With such a wide variety of death portents reported you would expect there to be a few Fortean zoology-related ones around too, and you’d be right. In South Wales it was once a widely held belief that to see a white or grey fox heralded a death in the family and in Gower and Swansea a black fox would also be a sign of impending doom. Even common red foxes were seen as death portents in South Wales at times; there was a legend that foxes would howl and make ‘uncommon’ noises in the village of St Donats whenever the death of the castle’s incumbent was near.

As well as foxes, birds were often cast as being able to predict death and sometimes even the manner in which it would occur. For example, in various parts of Britain there was a widely held belief that if a single crow circled above somebody’s head then that person would die from decapitation. The most famous example of birds as death portents is that of corpse birds. Miners were a superstitious bunch, as you might expect if you are spending your entire working day hundreds of feet below ground, chiselling away at things that might be holding up the ceiling, and held a healthy belief in the power of portents. The corpse bird was one of these portents and often took the form of a dove hovering near the entrance of the colliery and it was said to predict mining disasters. Birds were seen behaving in this manner in coalmines in Llanbradach, Morfa and Senghenydd before explosions caused the deaths of many miners in the pits. A bird might not seem that terrifying or ominous but if events from Glyncorrwg in the Cwmavon valley recounted in the South Wales Echo on 15th of July are to be believed then it sounds like something out of a Stephen King story:

“A Batch of Evil Omens”
“The men have been whispering their fears to each other for some time past, but the drastic action of Monday was probably the outcome of so-called evil omens which are said to have been heard in the mine.
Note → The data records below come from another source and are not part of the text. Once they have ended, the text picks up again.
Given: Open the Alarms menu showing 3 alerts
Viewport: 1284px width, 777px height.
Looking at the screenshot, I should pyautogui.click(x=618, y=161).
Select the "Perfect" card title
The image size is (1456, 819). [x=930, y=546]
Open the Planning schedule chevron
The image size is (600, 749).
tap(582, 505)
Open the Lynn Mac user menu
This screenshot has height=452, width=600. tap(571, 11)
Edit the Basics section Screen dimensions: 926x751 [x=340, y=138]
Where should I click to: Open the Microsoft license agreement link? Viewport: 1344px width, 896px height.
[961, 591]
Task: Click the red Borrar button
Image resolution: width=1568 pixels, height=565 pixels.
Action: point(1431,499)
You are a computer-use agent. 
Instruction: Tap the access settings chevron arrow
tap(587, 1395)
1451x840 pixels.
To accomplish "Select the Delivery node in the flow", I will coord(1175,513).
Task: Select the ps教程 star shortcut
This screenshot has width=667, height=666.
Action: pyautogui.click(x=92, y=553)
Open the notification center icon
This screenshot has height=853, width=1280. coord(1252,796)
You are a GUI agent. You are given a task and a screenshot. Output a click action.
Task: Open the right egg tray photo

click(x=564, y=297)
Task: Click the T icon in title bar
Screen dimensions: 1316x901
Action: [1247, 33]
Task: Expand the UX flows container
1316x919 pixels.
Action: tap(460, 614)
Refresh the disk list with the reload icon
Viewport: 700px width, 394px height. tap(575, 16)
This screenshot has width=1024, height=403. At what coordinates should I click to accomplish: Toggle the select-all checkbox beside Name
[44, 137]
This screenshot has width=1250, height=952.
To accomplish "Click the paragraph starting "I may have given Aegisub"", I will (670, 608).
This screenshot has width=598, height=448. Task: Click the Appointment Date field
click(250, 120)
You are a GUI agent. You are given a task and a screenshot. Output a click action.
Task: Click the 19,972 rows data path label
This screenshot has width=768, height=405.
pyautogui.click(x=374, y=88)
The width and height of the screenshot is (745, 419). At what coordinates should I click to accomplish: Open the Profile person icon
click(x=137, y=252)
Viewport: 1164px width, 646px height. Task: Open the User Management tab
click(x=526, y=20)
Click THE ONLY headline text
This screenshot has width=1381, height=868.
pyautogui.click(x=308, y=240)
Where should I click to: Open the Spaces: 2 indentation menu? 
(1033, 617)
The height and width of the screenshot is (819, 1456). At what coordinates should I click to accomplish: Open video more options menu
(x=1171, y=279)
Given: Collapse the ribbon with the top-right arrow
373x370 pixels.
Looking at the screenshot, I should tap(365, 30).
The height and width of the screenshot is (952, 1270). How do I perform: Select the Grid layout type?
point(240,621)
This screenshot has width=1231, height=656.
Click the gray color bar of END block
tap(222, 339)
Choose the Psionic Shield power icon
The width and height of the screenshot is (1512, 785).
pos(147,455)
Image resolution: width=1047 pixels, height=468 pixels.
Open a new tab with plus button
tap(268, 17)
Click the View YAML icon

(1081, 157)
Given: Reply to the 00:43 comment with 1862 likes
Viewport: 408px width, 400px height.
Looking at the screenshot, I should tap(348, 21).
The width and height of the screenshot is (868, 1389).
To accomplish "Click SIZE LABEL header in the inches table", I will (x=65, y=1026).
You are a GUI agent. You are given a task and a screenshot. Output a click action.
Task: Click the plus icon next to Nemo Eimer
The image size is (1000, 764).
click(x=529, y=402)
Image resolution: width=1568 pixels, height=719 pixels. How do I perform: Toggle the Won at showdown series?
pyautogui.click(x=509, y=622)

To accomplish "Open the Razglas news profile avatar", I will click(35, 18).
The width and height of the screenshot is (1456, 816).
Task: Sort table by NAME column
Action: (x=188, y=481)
About two months ago the night-men began to tell `creepy' tales of the strange and supernatural happenings which took place in the colliery every night. Now and then a piercing cry for help would startle the men, and during the night shift horrid shrieks rang through the black darkness of the headings, and frightened the men nearly out of their wits. There is, of course, the usual tale of the dove hovering over the mouth of the level.”

These incidents (and to be honest probably the newspaper’s over-sensationalised reporting of them) resulted in around 300 men refusing to work at the mine so whether a ‘corpse bird’ can accurately predict a mining disaster or not, the miners certainly thought it was not worth taking that chance.